Set exercise: Count the lines in the entries below that contain the word "Extensions", and reply with the number only.
** start **
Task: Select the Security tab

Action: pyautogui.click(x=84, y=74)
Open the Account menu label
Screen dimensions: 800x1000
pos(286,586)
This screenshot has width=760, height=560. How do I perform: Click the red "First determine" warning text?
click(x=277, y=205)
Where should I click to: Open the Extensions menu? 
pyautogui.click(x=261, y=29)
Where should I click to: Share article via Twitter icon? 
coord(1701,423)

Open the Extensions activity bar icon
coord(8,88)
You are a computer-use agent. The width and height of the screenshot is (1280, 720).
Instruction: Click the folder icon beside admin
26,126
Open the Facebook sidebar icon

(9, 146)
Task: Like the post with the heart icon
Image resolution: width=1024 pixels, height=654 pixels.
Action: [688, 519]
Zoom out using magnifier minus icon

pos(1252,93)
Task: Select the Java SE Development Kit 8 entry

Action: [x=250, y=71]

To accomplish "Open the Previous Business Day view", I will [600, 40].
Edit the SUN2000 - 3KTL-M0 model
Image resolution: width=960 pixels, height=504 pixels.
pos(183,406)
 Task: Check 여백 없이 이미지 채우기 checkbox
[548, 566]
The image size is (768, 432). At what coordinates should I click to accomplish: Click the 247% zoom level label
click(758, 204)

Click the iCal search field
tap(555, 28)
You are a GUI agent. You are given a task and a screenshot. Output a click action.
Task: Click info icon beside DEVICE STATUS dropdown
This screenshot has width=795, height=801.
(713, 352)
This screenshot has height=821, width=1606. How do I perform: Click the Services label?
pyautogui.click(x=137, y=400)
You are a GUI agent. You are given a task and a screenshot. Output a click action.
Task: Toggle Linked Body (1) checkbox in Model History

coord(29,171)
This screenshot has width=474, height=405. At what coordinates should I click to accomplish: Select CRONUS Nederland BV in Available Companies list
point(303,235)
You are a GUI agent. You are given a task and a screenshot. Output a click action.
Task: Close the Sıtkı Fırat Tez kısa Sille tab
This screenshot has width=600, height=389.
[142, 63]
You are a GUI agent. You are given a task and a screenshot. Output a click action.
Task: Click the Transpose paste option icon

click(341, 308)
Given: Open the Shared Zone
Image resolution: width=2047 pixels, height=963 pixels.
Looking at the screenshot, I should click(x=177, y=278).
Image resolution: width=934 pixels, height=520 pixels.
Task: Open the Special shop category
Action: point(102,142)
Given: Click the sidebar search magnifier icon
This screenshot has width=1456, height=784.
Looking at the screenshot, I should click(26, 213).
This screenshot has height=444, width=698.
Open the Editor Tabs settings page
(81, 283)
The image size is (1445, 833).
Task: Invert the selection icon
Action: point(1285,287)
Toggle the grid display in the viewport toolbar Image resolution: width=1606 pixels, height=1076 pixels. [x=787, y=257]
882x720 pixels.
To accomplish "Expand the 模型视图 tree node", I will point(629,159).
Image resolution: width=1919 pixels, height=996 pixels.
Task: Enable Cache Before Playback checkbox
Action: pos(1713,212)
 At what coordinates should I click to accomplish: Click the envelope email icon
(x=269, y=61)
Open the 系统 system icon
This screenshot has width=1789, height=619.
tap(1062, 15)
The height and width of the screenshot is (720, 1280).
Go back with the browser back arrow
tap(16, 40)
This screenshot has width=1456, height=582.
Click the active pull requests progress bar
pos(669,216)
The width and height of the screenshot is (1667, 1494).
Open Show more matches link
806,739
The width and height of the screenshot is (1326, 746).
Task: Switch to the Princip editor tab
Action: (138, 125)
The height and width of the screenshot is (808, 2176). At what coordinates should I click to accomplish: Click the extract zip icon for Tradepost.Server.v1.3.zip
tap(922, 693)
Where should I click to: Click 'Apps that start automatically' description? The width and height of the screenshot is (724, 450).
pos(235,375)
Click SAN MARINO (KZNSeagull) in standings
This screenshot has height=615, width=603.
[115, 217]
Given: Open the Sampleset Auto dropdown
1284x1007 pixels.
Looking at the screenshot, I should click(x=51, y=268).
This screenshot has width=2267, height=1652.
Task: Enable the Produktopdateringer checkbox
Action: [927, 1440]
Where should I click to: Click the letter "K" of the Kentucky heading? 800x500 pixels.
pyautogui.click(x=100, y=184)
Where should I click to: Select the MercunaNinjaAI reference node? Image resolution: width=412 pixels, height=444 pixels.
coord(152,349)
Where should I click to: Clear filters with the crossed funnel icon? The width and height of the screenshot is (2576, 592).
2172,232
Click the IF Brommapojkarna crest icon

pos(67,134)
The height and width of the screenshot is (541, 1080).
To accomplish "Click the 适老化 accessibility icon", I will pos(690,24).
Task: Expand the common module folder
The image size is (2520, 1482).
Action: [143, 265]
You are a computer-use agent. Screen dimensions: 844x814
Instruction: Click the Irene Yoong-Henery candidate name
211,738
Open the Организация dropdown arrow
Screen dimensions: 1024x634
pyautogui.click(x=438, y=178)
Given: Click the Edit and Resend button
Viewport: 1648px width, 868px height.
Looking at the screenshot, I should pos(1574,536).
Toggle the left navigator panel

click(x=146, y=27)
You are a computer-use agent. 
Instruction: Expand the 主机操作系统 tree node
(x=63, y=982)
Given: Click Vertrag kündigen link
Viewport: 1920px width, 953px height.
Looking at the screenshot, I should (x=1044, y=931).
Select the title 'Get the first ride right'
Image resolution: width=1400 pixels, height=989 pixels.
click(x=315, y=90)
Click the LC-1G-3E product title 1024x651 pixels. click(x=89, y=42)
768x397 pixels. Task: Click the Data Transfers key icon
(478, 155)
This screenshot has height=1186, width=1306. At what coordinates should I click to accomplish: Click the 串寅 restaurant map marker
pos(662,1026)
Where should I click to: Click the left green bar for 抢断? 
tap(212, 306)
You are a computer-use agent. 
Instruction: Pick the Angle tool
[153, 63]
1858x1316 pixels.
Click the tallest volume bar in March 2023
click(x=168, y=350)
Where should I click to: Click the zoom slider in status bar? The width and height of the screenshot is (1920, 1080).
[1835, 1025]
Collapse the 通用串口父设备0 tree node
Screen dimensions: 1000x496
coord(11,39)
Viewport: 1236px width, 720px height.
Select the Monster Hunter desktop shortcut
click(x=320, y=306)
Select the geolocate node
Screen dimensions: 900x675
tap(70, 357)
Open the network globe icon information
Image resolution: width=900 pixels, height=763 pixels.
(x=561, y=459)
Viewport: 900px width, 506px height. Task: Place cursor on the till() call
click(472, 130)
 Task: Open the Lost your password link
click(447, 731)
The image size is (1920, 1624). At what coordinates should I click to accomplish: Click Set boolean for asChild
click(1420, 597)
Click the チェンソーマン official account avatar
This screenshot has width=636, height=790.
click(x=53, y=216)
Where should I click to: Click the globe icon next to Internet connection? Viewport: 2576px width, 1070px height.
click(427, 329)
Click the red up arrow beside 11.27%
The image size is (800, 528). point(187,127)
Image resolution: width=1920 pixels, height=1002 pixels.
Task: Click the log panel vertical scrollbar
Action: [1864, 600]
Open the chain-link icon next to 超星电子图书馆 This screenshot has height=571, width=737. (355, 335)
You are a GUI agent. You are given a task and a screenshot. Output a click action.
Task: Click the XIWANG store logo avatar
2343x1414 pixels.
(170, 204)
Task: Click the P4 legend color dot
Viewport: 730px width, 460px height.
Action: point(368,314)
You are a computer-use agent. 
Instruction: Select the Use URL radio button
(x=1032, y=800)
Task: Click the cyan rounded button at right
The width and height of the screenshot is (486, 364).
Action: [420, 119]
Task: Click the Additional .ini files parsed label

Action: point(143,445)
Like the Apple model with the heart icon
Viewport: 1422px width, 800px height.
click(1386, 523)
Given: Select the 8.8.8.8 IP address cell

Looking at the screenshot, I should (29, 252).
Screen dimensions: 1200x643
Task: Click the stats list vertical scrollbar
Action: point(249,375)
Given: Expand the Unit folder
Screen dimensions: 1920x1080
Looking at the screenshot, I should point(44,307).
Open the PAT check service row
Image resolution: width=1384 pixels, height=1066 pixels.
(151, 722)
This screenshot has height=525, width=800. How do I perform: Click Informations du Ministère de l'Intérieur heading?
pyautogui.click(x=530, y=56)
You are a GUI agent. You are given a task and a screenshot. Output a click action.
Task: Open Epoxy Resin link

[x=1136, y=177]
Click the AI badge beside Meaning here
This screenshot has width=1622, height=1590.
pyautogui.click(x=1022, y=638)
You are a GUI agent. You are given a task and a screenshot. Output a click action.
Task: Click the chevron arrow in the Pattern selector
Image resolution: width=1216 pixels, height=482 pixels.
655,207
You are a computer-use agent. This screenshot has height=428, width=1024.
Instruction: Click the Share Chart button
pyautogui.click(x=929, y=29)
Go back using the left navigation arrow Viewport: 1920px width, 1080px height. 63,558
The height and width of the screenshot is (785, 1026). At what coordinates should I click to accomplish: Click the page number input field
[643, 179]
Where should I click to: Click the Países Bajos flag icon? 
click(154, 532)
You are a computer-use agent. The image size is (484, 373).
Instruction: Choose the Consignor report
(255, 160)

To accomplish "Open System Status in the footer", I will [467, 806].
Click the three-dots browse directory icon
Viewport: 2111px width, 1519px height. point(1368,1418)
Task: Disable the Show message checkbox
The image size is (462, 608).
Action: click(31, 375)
** end **
Response: 2